In many workflows you will only need inputFrom and outputAs. exportAs is most useful in more advanced pipelines and event-driven flows.

4. JQ vs Java functions

All three helpers have two “families” of overloads:

  • JQ expressions (string):

    inputFrom("$.customer");
    outputAs("$.result");

    Good when you already think in terms of JSON paths and you’re transforming purely structural data.

  • Java functions:

    // Simple function
    outputAs((MyResult r) -> Map.of("value", r.value()), MyResult.class);
    
    // Context-aware with workflow + task
    outputAs((MyResult r, WorkflowContextData wf, TaskContextData t) -> { ... },
        MyResult.class);

    Good when: you already have domain types (records, POJOs), you want to reuse Java logic or validation, or you need context** (workflow instance id, task position, etc.).

You can freely mix JQ and Java across tasks in the same workflow.

5. Quick reference

  • inputFrom(String jq) – slice workflow data using JQ.

  • inputFrom(Function<T,R>, Class<T>) – map input with plain Java.

  • inputFrom(JavaContextFunction<T,R>, Class<T>) – Java + workflow context.

  • inputFrom(JavaFilterFunction<T,R>, Class<T>) – Java + workflow + task context.

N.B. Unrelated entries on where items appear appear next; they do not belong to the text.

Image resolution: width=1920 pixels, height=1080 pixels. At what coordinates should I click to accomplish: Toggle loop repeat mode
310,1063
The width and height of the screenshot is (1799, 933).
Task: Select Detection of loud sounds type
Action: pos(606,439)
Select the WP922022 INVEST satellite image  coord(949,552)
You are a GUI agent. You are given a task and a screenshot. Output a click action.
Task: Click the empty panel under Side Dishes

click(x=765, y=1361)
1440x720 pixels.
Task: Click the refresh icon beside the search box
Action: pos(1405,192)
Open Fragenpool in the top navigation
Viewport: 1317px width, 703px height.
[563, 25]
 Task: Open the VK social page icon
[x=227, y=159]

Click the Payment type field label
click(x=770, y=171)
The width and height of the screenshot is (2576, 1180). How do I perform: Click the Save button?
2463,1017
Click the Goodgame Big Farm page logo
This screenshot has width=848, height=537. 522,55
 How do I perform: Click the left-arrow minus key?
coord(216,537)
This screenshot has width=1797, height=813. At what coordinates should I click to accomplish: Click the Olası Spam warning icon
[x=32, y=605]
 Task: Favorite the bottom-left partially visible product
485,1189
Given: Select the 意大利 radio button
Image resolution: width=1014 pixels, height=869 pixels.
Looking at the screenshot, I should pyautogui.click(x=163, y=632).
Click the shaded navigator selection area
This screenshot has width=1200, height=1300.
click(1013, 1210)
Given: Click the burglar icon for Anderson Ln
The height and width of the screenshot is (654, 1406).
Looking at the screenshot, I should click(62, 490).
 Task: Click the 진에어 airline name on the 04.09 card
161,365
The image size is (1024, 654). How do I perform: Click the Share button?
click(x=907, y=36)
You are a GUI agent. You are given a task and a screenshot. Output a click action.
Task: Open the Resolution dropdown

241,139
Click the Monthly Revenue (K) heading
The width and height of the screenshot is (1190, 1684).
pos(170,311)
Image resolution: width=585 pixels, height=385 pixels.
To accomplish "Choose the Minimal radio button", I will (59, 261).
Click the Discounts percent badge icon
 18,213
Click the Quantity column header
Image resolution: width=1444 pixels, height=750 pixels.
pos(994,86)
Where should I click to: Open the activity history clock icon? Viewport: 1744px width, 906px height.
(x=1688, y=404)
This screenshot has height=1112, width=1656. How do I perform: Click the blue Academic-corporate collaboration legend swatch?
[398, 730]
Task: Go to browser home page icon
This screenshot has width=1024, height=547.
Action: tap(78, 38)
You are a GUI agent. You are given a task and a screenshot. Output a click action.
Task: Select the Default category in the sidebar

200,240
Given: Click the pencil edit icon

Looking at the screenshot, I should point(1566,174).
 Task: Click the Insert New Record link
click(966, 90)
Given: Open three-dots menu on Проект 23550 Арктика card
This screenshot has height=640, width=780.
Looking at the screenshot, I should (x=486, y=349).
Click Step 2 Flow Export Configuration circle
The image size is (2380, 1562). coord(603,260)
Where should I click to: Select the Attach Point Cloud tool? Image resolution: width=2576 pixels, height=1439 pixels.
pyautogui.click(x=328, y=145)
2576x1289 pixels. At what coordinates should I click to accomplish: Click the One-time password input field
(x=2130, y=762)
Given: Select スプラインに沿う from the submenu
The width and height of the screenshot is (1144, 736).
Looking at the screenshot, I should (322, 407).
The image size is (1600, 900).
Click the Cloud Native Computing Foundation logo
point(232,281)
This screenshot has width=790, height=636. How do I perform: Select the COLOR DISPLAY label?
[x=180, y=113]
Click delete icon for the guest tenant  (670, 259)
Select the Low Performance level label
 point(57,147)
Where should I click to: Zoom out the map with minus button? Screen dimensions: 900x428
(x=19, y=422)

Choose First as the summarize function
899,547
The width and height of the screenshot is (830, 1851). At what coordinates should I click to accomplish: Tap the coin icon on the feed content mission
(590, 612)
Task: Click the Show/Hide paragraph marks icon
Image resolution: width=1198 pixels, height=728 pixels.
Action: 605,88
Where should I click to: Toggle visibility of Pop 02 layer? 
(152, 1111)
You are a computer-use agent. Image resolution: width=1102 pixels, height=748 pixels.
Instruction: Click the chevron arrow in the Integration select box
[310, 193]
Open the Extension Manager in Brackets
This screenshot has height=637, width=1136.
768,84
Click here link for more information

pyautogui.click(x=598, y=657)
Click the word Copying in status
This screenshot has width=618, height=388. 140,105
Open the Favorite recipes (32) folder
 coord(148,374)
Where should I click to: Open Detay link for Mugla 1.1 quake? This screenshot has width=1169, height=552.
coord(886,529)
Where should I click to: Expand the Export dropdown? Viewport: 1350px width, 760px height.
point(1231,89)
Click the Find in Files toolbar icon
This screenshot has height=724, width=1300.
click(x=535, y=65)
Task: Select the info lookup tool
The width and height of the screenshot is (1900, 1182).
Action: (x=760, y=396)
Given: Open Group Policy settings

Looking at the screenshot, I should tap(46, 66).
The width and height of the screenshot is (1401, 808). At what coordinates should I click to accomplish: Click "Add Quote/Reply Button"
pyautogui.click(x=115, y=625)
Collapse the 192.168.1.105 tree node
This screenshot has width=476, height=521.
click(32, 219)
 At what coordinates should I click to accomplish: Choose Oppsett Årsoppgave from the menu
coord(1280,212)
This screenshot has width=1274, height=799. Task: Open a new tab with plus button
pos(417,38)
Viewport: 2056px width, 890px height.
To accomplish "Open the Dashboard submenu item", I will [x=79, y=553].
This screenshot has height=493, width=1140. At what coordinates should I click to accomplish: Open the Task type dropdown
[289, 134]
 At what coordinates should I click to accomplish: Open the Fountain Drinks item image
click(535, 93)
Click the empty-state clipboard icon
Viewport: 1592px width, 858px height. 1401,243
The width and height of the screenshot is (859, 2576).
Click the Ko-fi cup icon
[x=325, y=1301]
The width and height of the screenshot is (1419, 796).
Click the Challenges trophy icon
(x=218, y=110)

  • exportAs(Function/JavaContextFunction/JavaFilterFunction, Class<T>) – shape the exported result for the next step / event (no direct commit to workflow data).

  • outputAs(String jq) – project task result into workflow data via JQ.

  • outputAs(Function/JavaContextFunction/JavaFilterFunction, Class<T>) – shape what is written back into workflow data.

For a compact operator list and other DSL shortcuts, see Java DSL cheatsheet.